66. The applicant maintained that he had only been granted legal assistance on the second day following his arrest. In his view, the Government had failed to prove that he had made a statement of surrender and confession after consulting a lawyer. The applicant’s conviction had been based to a decisive extent – in the absence of either R.’s body or a murder weapon – on his statement of surrender and confession in so far as it had concerned the robbery and murder of R.

B. The Court’s assessment

67. In respect of both aspects of the complaint, the Court agrees with the Government that it was raised for the first time prior to the date of the final judgment in the domestic proceedings. However, he raised the same complaint again in the application form of 15 November 2008, which was lodged within the six-month period following the final judgment. Accordingly, the Court will not reject the complaint as premature.

68. The Court further notes that the parties have not provided a copy of the statement of surrender and confession in respect of the robbery and murder of R, or a detailed timeline of the events of the morning of 1 March 2003. Accordingly, the Court is unable to establish either the exact scope of all the confessions given by the applicant on that date before the arrival of the lawyer or, indeed, the exact time that the counsel took up his defence. Similarly, it has no information as to whether the applicant was advised of his right to remain silent and right to legal assistance before making his statement in respect of R.’s murder. Nonetheless, it appears to be common ground between the parties that (i) early in the morning on 1 March 2003, before his questioning as a suspect in the lawyer’s presence, the applicant made a statement of surrender and confession in respect of R.’s murder, and (ii) that statement was admitted by the trial court and, together with other evidence, served as a basis for his conviction in respect of that episode (see paragraphs 36 above).

WHAT YOU NEED TO DO:
1. According to the court judgment passage, on what date was the application form that repeated the applicant's complaint dated?
2. Continue the court judgment passage, picking up right after its last sentence.

GIVEN INFORMATION:
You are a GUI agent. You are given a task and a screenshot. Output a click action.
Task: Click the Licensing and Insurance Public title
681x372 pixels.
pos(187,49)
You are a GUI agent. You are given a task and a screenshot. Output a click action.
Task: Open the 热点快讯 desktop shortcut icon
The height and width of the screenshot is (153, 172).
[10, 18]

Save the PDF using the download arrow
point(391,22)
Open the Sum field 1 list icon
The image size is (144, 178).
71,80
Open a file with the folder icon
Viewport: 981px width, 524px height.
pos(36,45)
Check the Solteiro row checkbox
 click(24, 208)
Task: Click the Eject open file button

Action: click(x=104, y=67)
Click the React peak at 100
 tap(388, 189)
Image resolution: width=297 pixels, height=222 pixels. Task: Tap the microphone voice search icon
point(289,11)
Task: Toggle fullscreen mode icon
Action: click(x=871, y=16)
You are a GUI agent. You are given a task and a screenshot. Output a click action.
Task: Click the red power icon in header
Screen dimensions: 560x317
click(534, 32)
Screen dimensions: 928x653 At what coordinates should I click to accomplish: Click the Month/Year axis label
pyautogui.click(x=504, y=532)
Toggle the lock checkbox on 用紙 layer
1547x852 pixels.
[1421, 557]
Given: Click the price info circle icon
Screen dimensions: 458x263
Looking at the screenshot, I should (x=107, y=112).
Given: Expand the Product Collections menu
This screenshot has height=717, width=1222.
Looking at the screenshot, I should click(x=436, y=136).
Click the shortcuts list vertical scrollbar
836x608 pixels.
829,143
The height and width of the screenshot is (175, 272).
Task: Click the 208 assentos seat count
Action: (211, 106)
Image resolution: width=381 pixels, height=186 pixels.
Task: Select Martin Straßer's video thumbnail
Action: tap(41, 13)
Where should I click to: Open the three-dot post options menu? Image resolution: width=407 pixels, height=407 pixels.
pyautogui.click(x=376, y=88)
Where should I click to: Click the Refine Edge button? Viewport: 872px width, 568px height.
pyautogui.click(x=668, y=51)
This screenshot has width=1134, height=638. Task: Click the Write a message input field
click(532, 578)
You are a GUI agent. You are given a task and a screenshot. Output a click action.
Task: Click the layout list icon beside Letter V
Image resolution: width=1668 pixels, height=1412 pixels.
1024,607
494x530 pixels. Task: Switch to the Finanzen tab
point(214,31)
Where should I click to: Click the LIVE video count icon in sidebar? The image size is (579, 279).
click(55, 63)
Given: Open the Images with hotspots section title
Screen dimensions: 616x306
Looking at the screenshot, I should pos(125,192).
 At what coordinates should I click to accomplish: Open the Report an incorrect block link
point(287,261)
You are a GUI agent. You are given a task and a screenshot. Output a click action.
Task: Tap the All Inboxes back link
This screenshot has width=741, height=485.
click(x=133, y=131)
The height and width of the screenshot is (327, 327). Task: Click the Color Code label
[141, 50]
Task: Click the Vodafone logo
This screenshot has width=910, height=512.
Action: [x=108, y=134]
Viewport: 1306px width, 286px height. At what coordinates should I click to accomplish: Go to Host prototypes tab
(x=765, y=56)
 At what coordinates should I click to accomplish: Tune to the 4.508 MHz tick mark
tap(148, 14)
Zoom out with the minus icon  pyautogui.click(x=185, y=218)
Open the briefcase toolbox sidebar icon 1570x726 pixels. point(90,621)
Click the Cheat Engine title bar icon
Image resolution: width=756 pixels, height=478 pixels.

RESULTS:
1. 15 November 2008

2.
1. Use of the statement of surrender and confession of 1 March 2003 allegedly obtained as a result of ill-treatment

69. The Court notes that it has declared inadmissible as ill-founded the applicant’s complaint under Article 3 of the Convention (see paragraph 60 above). However, it reiterates that the absence of an admissible Article 3 complaint does not, in principle, preclude it from taking into consideration the applicant’s allegations that his statements had been obtained using methods of coercion or oppression and from holding that the admission of such evidence to the case file (and the reliance on that admission by the trial court) therefore constituted a violation of the fair trial guarantee of Article 6 (see Örs and Others v. Turkey, no. 46213/99, § 58, 20 June 2006, and Özcan Çolak v. Turkey, no. 30235/03, § 43, 6 October 2009).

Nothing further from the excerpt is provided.